🔝 Terr en fête à Agonges (Allier): les joies et les peines d'un jeune producteur bourbonnais – Moulins (03000) – Meilleur Taux

By | septembre 15, 2019



















Sébastien Micaud a 31 ans, avec un partenaire, un enfant et une hypothèque. Jusque-là, dix ans d’expérience dans le secteur agricole.

Il y a deux ans, Sébastien a décidé de poursuivre sa carrière "avec un salaire mensuel immédiatement ou sans problème". Il a commencé une autre aventure agricole seul.

La sécheresse cause des problèmes aux agriculteurs du Bourbonnais

"J'ai dû retirer 10 000 € en espèces pour nourrir les vaches"

En 2017, le jeune homme a repris l'entreprise du voisin: "Mes parents étaient des agriculteurs, leur propre ferme était donc le rêve d'un enfant", dit-il.

Aujourd'hui, il dispose de 115 hectares de terres à Bourbon, dans le village d'Archambault. Environ 80 vaches charolaises paissent paisiblement dans les prés. Vaches en lactation pour l'élevage de veaux afin de produire une viande charolaise de qualité.

Et presque toutes les vaches de la race de Sébastien portent un nom. "Je les ai appelés amusants pendant un an, mais j'ai de très mauvais souvenirs." D'autre part, il suffit que l'éleveur reconnaisse tous ses animaux. Il désigna le doyen de 14 ans d'un geste rapide.

L'agriculteur a dû dépenser la majeure partie de son argent pour acheter de la nourriture pour les animaux.

En novembre, Sébastien restaure un deuxième voisin.
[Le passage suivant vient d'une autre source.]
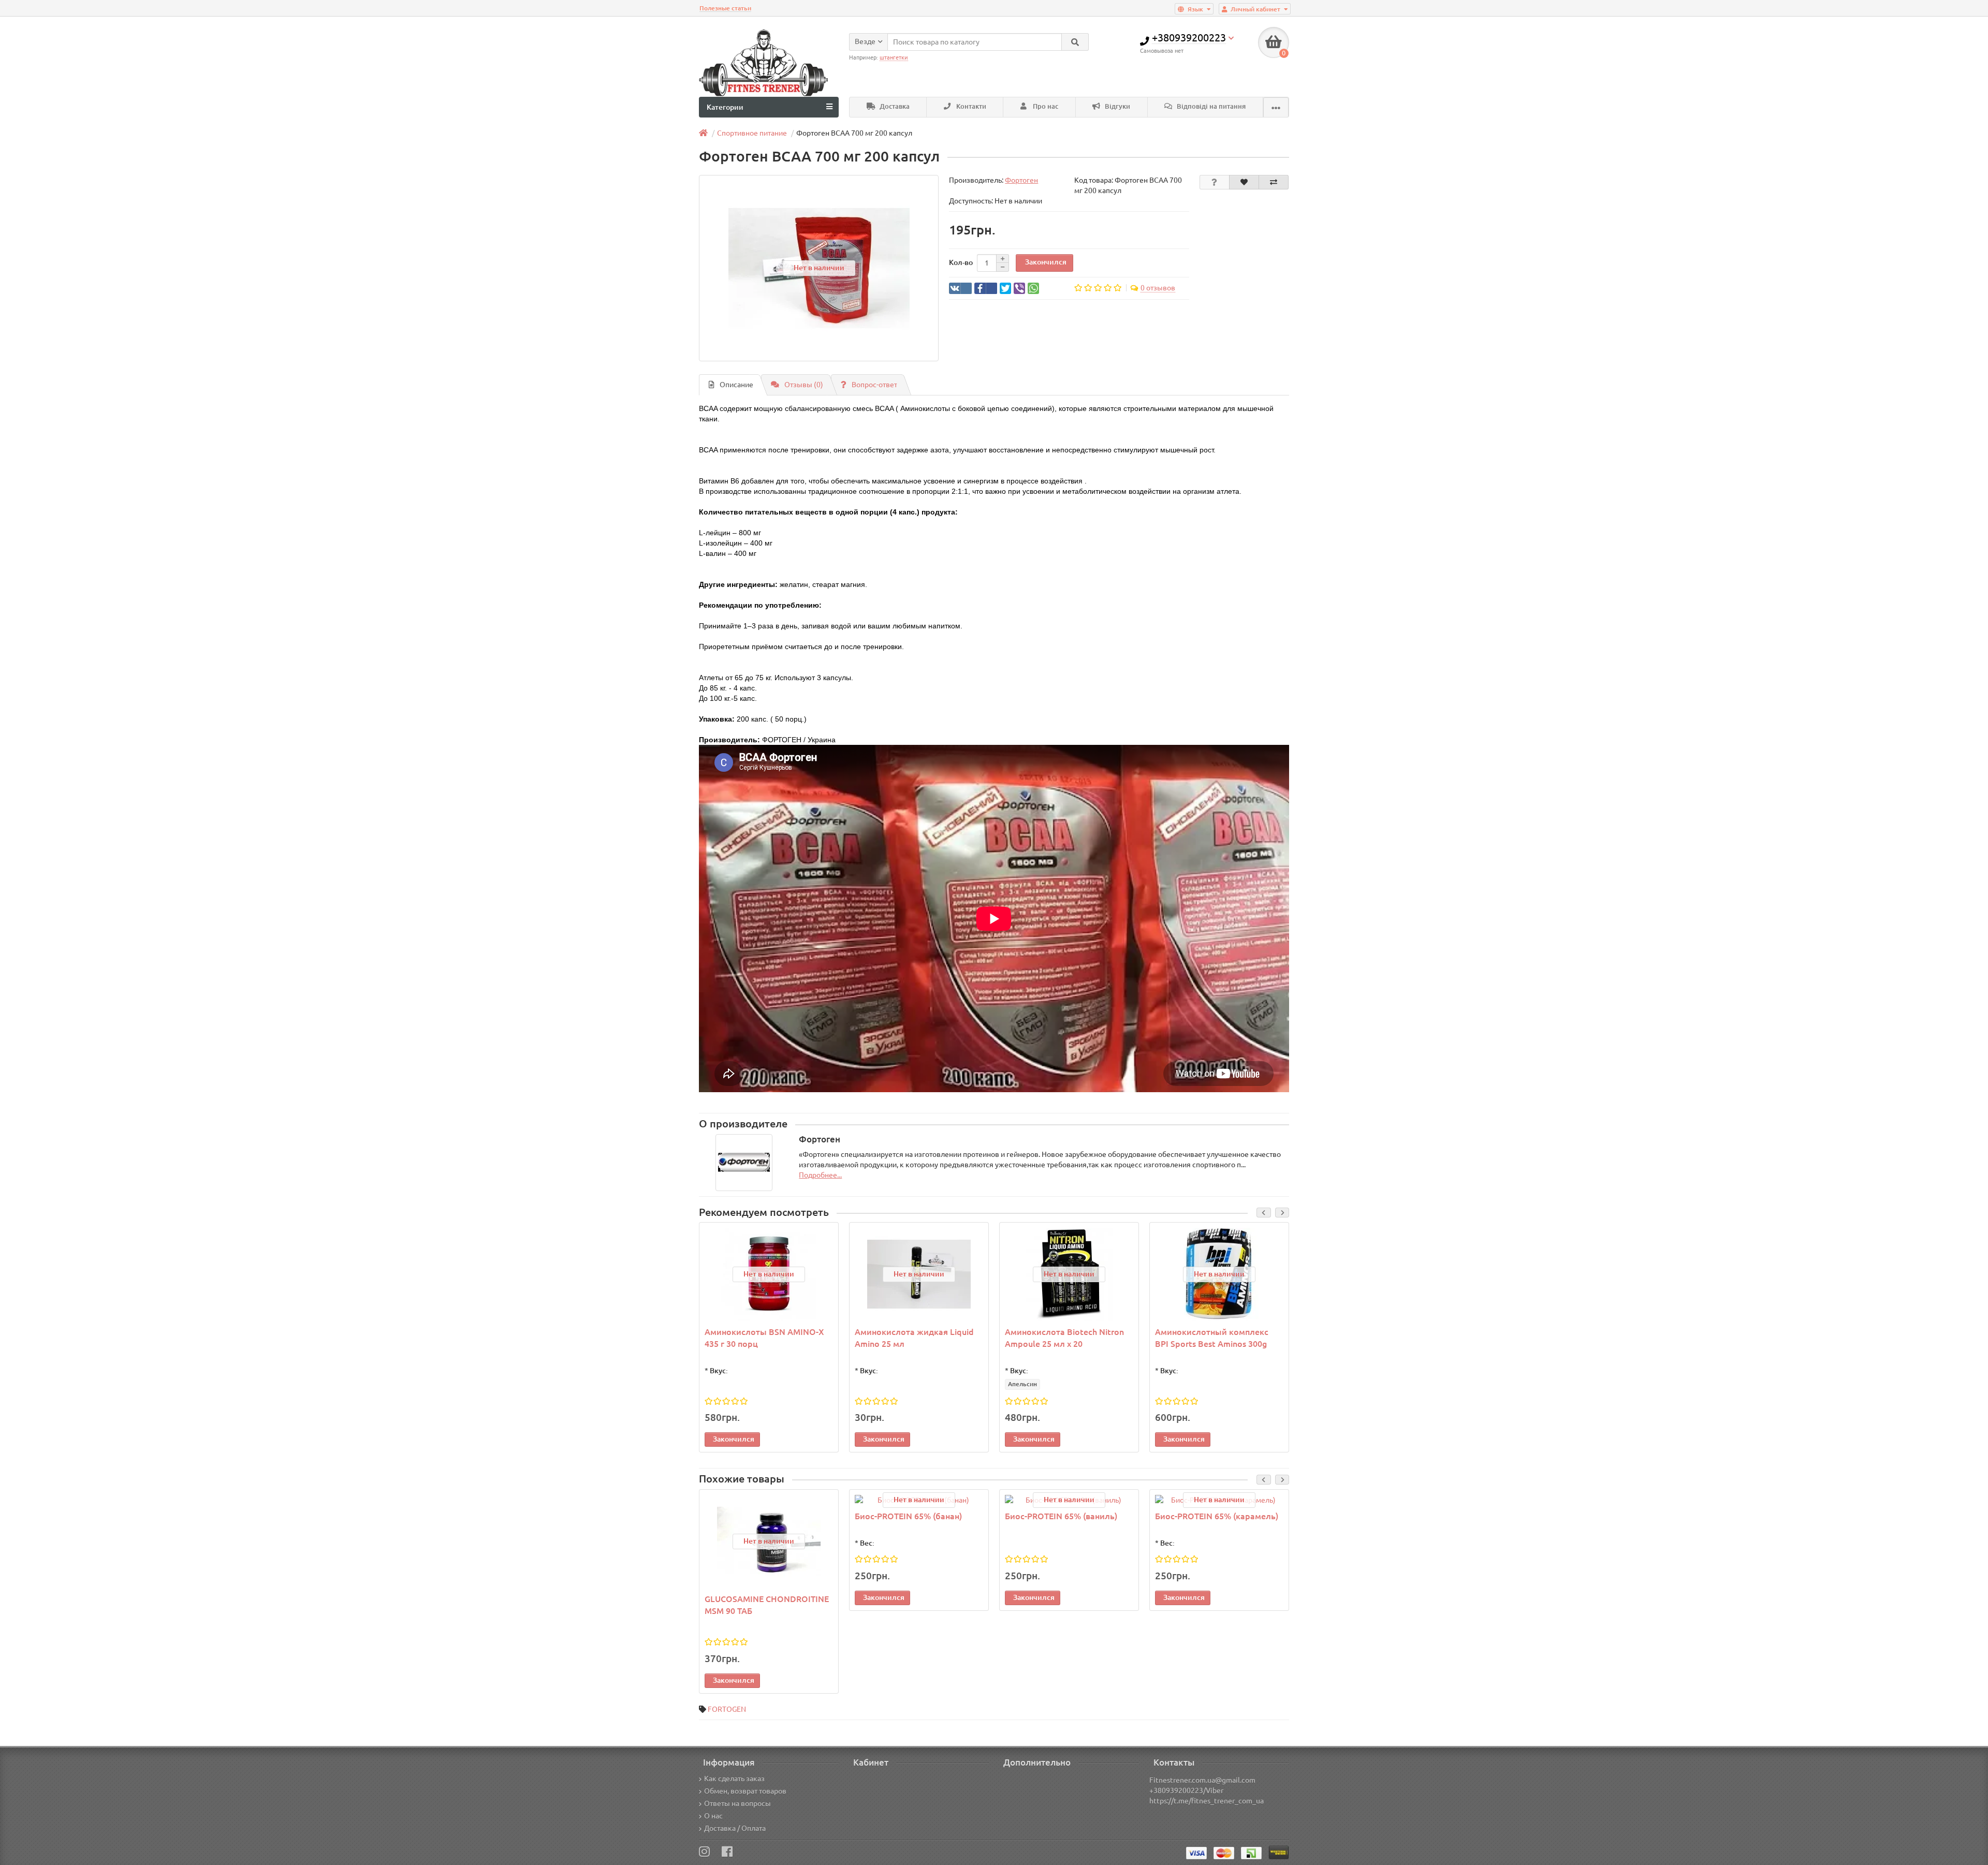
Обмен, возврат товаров (745, 1791)
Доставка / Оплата (735, 1828)
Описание (736, 384)
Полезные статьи (725, 8)
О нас (713, 1816)
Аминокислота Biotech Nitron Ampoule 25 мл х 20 (1064, 1337)
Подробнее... (820, 1175)
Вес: (867, 1543)
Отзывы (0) (803, 384)
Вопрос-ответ (874, 384)
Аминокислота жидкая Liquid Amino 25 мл (914, 1337)
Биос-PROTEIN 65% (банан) (908, 1516)
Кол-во (961, 262)
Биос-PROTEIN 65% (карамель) (1216, 1516)
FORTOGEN (727, 1709)
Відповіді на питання (1210, 106)
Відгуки (1116, 106)
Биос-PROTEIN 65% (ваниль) (1061, 1516)
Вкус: (719, 1371)
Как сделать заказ (734, 1778)
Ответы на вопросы (737, 1803)
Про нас (1044, 106)
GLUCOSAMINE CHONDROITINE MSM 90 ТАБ (767, 1605)
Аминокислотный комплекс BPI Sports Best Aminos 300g (1211, 1337)
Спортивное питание (752, 133)
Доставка (894, 106)
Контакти (970, 106)
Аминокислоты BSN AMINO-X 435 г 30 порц (764, 1337)
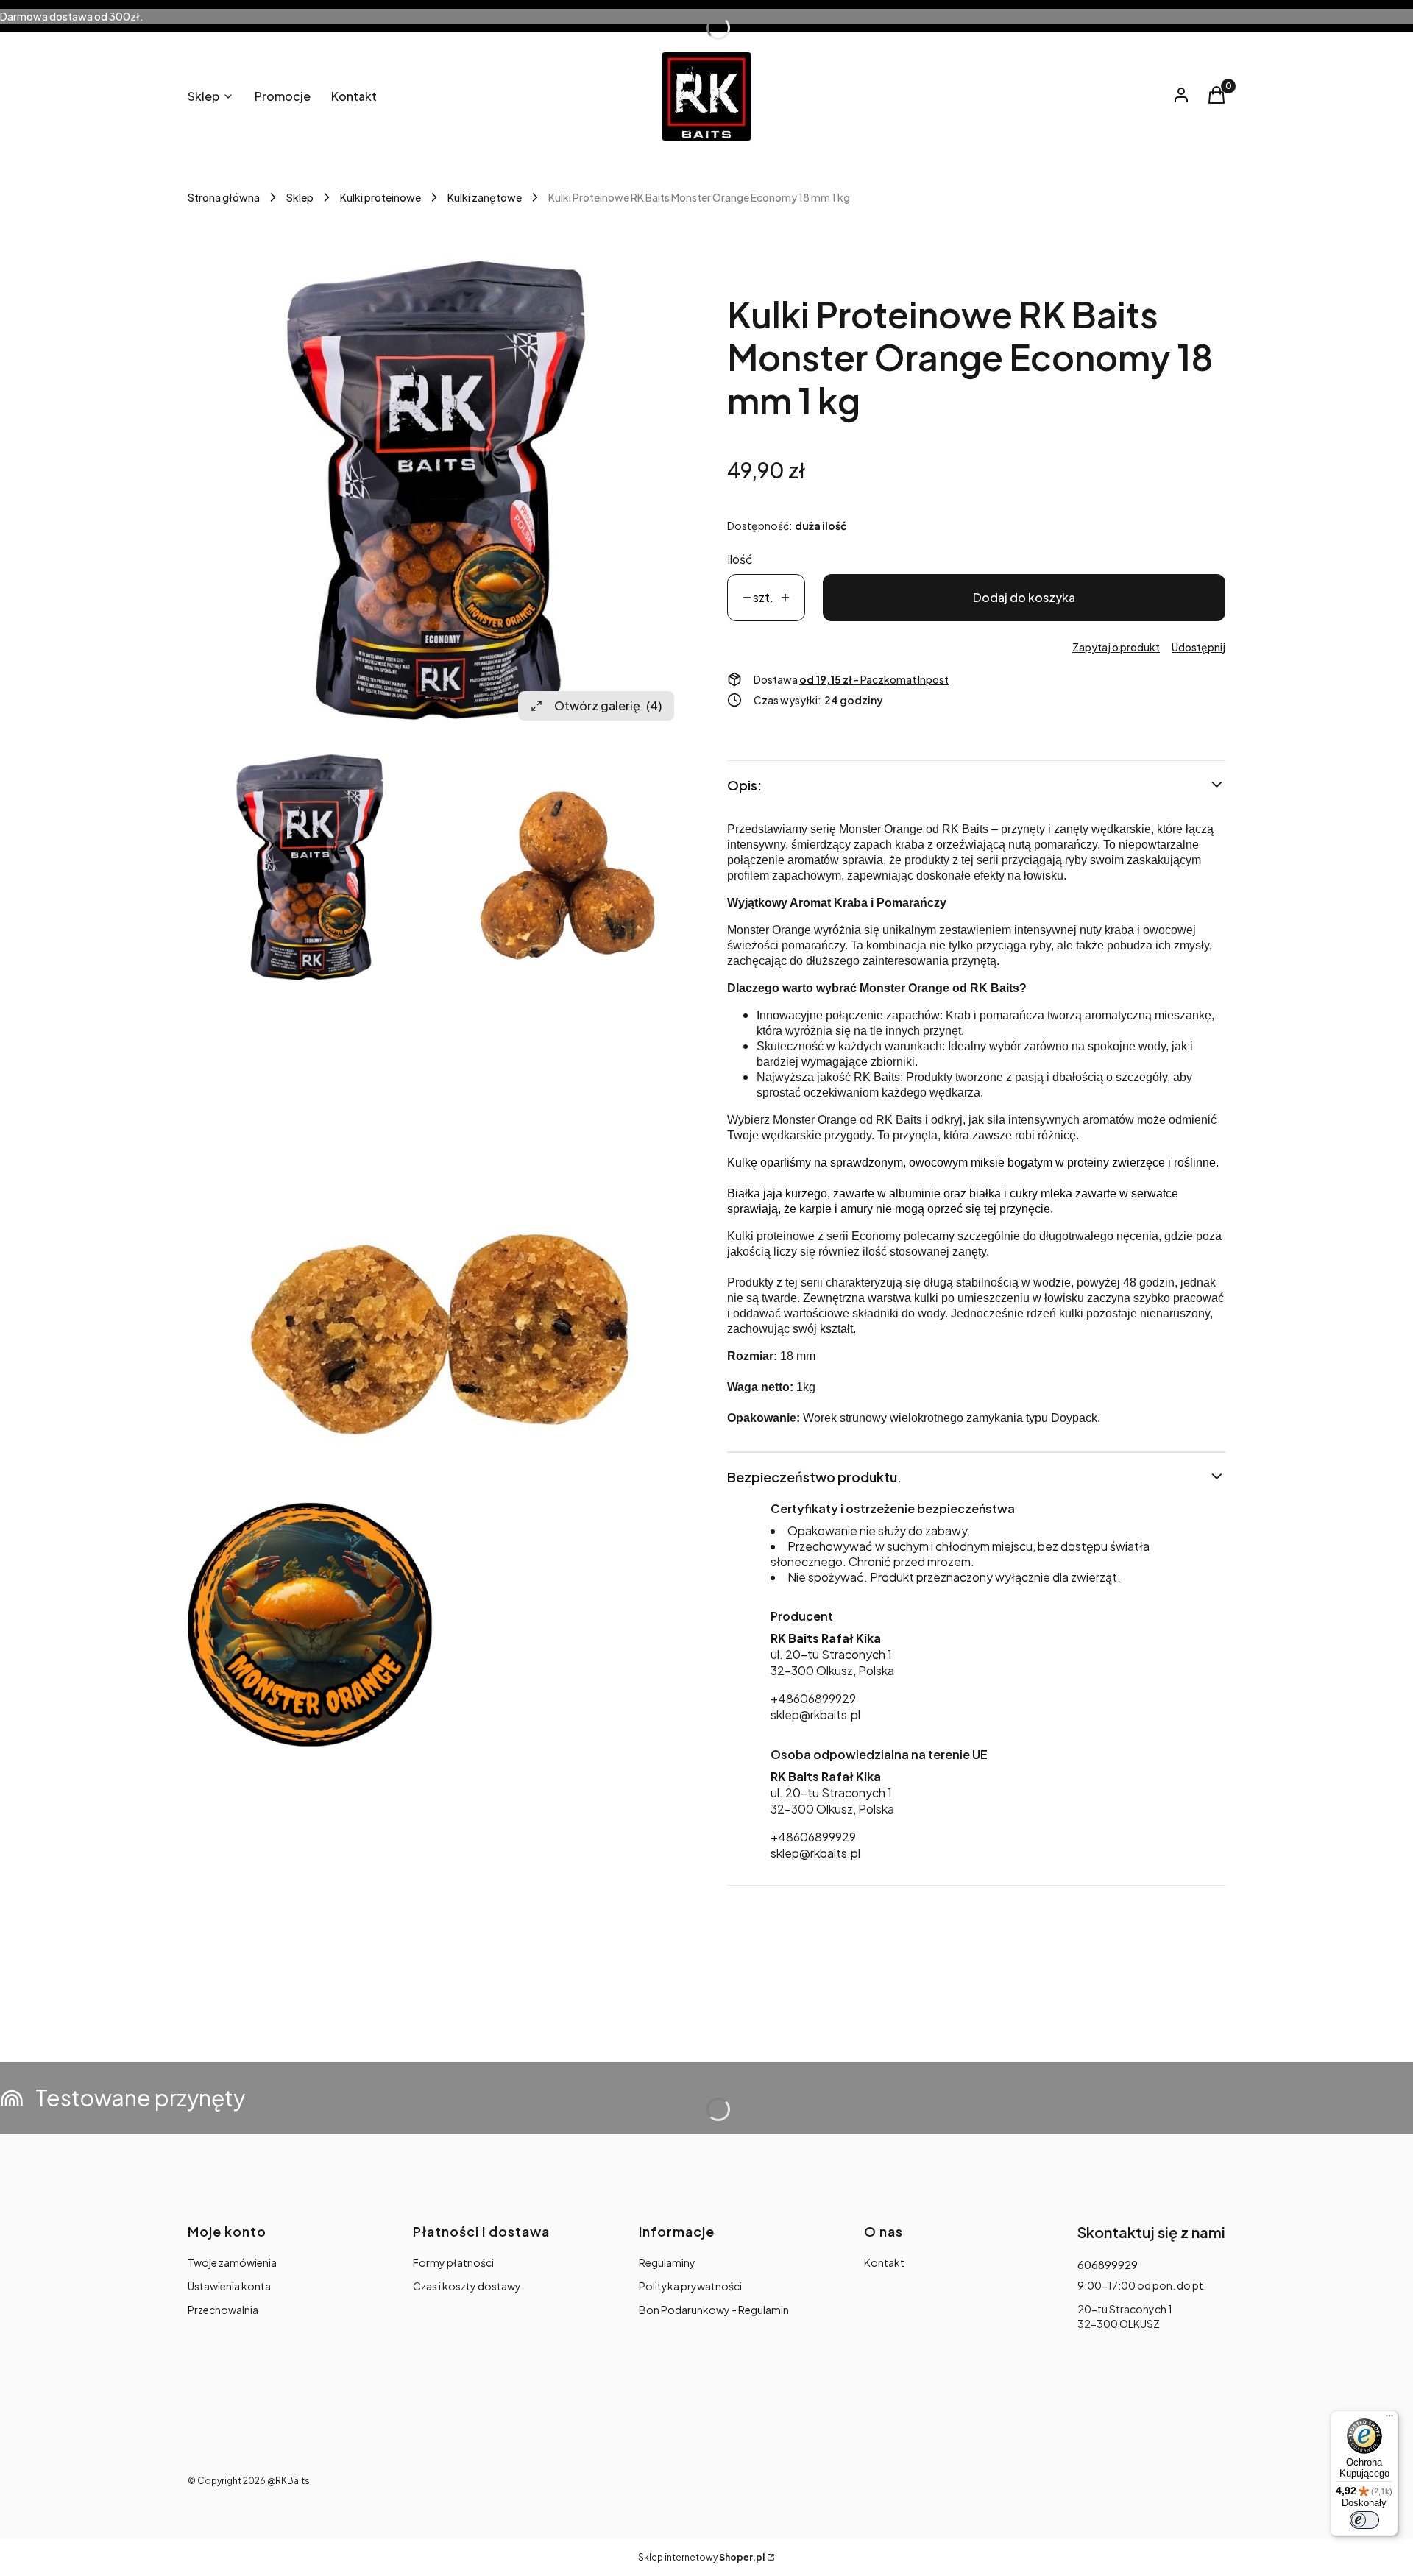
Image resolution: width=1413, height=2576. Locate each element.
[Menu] (1389, 2419)
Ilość (740, 559)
Et il doit s'occuper d'une centaine d'animaux en lactation dispersés sur 200 hectares.

Le doublement des terres agricoles est considéré comme la seule alternative par Mathieu Olivier, président du comité d’organisation de Terr & en Fête et. "Aujourd'hui, nous sommes obligés d'agrandir la taille de nos fermes afin de générer des revenus suffisants."

Conditions de travail difficiles

Ce sont principalement des conditions climatiques qui s'aggravent en Bourbonnais, "encore plus qu'ailleurs". Des sécheresses répétées ont déjà commencé sur le cash-flow de Sébastien: "L'année dernière, j'ai dû retirer près de 10 000 euros en espèces pour nourrir les vaches; il atteindra sûrement 15 000 euros cette année ».

L'éleveur de 31 ans est le chef de file d'environ 80 vaches allaitantes charolaises.

Cependant, le fermier n'a pas à demander de l'aide financière à sa famille: "C'est mon travail, je ne veux rien de personne". Sébastien a emprunté il y a deux ans 400 000 € pour acheter du matériel et des animaux. Et pendant plus de six mois, il n'a pas pu baisser son salaire.

Aujourd'hui, "ils y arrivent, mais je n'engage que 500 dollars par mois". Mode de vie diminué, même si votre petite amie travaille. "De nombreux coûts augmentent, alors que les prix des agriculteurs baissent et que les ventes stagnent", a déclaré Sébastien.

Vingt-trois agriculteurs ont participé à la finale du comté de labour, Paulhaguet (Haute-Loire), le dimanche 25 août.

Les nouvelles installations sont en ruine

Ces problèmes financiers s’accompagnent de lourdes procédures administratives. Le frein de la colonie est pour la jeunesse de la région. En 2018, seuls 70 nouveaux agriculteurs se sont installés dans l'Allier.

Il y a dix ans, ces installations annuelles atteignaient près d'une centaine. Pour 2019, "ce nombre a été divisé par deux" par rapport à 2018, soit 35 installations, a déclaré Geoffrey Rivaux, jeune président des affaires de l'Allier.

Sébastien Micaud reste motivé:

"Quand je commence, ça vient de la passion. Dans ce métier, si tu as assez de désir, tu peux tout faire. Et puis, il y a beaucoup de soutien et tout le monde le suit consciencieusement."

Le dévouement et l'affection pour le métier que Sébastien tire de ses ancêtres: "Ils m'ont dit:" si les choses tournent mal, je serai mieux loti ". J'applique ce maximum quotidiennement.